**Fragmento del documento:**
Por tanto, desistí de la pretensión de objetividad. Porque esos años están tan entrelazados con mi propia historia que no hay forma de hablar de ellos sin hablar de mi. Y cuando intento comprender esa historia, inevitablemente intento comprenderme a mi mismo, aunque no lo quiera, aunque el dolor sea el precio que tenga que pagar por ese atrevimiento.

Dolores de parto

Nací cronológicamente un 25 de marzo. 25 de marzo de 1968. El Che había muerto en Bolivia un año antes y el Mayo Francés estaba a la vuelta de la esquina (el 22 de marzo se había iniciado el movimiento que desataría la rebelión). El 16 de marzo de 1968, soldados de EE.UU. perpetraron en Vietnam la matanza de My Lai. En abril de ese mismo año asesinaron a Martin Luther King y en octubre tuvo lugar en México la Matanza de Tlatelolco.
En Argentina gobernaba el dictador Juan Carlos Onganía quien a fines de julio de 1966 decretó la intervención de las universidades nacionales, ordenando a la policía que reprimiera para expulsar a estudiantes y profesores. La destrucción alcanzó los laboratorios y bibliotecas de las altas casas de estudio y la adquisición más reciente y novedosa para la época: una computadora. A esto le siguió el éxodo de profesores e investigadores y la supresión de los centros de estudiantes. Una feroz persecución se desplegó hacia los militantes de izquierda en las facultades. Este hecho se conoció como "La Noche de los Bastones Largos". Fue el 29 de julio de 1966.(www.elortiba.org).
Algo de todo eso debe haberse grabado en mi subconsciente o quizás mi origen vasco haya sido el culpable de la tendencia a desconfiar de los que tienen la sartén por el mango, los que enarbolan el “palito de abollar ideologías” (Mafalda) dándole por la cabeza a todo aquel que se atreva a cuestionar la realidad tal como está.

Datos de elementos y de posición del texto
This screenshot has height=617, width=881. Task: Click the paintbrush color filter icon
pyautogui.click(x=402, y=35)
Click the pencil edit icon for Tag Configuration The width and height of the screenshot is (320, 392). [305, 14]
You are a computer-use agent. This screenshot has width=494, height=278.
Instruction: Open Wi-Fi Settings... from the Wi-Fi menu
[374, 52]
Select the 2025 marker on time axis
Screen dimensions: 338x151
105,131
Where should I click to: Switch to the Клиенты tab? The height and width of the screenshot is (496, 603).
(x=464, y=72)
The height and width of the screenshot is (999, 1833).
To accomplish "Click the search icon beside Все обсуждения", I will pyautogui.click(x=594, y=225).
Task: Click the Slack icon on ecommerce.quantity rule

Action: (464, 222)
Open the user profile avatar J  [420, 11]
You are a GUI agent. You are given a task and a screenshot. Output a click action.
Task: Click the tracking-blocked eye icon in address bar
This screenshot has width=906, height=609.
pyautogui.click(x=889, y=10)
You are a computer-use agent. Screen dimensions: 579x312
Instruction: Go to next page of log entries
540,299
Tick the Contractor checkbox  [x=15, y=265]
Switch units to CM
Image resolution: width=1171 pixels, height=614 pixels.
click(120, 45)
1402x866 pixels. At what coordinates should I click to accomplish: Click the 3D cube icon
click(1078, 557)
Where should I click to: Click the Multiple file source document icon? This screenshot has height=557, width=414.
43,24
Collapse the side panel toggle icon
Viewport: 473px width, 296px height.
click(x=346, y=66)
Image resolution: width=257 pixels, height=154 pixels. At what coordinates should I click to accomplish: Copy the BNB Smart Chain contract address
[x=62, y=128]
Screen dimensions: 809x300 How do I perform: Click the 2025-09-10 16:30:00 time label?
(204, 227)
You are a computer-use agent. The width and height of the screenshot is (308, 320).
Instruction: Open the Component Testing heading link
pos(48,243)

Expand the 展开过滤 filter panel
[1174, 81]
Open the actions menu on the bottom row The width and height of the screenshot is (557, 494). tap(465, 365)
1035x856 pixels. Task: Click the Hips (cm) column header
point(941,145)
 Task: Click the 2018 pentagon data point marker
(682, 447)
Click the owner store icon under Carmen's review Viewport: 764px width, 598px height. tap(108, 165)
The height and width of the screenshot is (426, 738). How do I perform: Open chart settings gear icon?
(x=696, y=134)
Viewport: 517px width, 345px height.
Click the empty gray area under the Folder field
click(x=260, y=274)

**Tareas pendientes:**
1 > Presenta como lista JSON de cadenas, una por línea y sin las líneas en blanco, el tramo del listado que empieza en la línea que contiene "Click the owner" y termina al final del listado.
2 > Retoma el texto autobiográfico sobre el año 1968 y continúalo a partir de su última oración.

**Respuestas:**
1 >
[
  "Click the owner store icon under Carmen's review Viewport: 764px width, 598px height. tap(108, 165)",
  "The height and width of the screenshot is (426, 738). How do I perform: Open chart settings gear icon?",
  "(x=696, y=134)",
  "Viewport: 517px width, 345px height.",
  "Click the empty gray area under the Folder field",
  "click(x=260, y=274)"
]

2 >
Sin ánimo de brindar pistas a los buscadores de rebeldes, diré que esa intuición primera se reforzó con la lectura. Leer es despertarse, es el equivalente a tomar la pastilla roja de Matrix. No es que “sólo sé que no sé nada”, lo que uno sabe es que desconfía, porque descubre que la realidad no es lo que aparece a simple vista, que el Billiken trata de desviar la atención y que Anteojito más que anteojos tiene anteojeras.
Esas primeras búsquedas contaron con la complicidad de un pueblo en el que literalmente, no pasaba nada. Un lugar en donde el tiempo transcurría (aún transcurre) con parsimoniosa lentitud. Algunos miles de habitantes alejados de las grandes ciudades, entregados a sus menesteres, tratando de sobrevivir. Recibiendo los coletazos de cada crisis pero sin estar en medio del huracán. Creo que por eso pude hurgar con libertad entre los libros que me acompañaban, sin que ninguna censura de orden gubernamental empañara aquellos primeros acercamientos a la realidad.
Pero todo cambió cuando entré a “la secundaria”.

Los años del silencio

Para ir a la escuela secundaria viajaba 120 kilómetros por día. En mi pueblo trepaba a un colectivo que depositaba mi humanidad en la ciudad más cercana. Ahí concurría a las aulas de una colegio prestigioso e imponente. De acuerdo a la moda (castrense) imperante era imprescindible portar el uniforme reglamentario. Además el pelo de la nuca no debía tocar el cuello de la camisa y los zapatos tenían que brillar como espejos. En la solapa portábamos el distintivo de la institución. La falta de alguno de éstos elementos acarreaba sanciones que se incrementaban con la reincidencia.
Comencé primer año en 1980 y terminé en 1984. O sea, arranqué en plena dictadura y terminé con la democracia fresquita y balbuceante. Acostumbrado como estaba a leer a todos los autores que se me ocurriera (y que mi madre accediera a comprar dado que no era un ente autárquico) tuve mis primeros encontronazos con la realidad al descubrir que los libros que analizaban la “literatura universal, hispanoamericana y argentina” no mencionaban casi a ninguno de los autores que yo había leído. Quizás lo que yo devoraba no era literatura seria y aquellos señores castizos y rebuscados sí lo eran.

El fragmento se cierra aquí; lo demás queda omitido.